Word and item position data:
»»
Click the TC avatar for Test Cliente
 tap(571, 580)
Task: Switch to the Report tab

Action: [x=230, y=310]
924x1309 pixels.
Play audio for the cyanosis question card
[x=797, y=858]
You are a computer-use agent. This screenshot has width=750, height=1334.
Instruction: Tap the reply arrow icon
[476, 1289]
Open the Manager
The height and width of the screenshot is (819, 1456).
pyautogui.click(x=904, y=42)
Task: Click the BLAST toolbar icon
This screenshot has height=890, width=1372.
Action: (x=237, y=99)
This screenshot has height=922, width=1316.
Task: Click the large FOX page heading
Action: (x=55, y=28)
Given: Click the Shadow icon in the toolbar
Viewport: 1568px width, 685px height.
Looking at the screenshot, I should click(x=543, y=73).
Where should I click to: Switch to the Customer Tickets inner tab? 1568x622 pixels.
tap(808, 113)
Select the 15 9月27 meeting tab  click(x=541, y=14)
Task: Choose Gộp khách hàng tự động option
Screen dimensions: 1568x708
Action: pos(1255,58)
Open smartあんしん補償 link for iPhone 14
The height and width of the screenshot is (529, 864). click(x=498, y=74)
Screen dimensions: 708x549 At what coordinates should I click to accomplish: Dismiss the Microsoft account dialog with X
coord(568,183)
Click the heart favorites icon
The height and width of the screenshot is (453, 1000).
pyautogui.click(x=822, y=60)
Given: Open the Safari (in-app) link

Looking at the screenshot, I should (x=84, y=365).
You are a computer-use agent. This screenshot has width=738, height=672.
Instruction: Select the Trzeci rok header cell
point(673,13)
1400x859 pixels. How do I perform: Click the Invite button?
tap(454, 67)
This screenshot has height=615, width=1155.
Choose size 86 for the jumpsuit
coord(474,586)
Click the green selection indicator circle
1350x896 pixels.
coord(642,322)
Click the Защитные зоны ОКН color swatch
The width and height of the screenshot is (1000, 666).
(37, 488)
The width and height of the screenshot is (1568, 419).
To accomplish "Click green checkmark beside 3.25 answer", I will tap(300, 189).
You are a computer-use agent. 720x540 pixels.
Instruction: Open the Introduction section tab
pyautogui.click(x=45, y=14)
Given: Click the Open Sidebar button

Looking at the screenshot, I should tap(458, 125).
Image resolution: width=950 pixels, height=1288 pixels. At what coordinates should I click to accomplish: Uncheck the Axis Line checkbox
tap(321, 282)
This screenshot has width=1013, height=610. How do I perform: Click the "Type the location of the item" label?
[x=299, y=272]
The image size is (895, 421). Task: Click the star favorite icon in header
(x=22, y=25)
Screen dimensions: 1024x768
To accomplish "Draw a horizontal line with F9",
««
> _Set problem_
Find every line in the records above that contains the word "Task" with the same capitalization, and copy each of those lines in full.

> _The answer_
Task: Switch to the Report tab
Task: Click the BLAST toolbar icon
Task: Click the large FOX page heading
Task: Choose Gộp khách hàng tự động option
The image size is (895, 421). Task: Click the star favorite icon in header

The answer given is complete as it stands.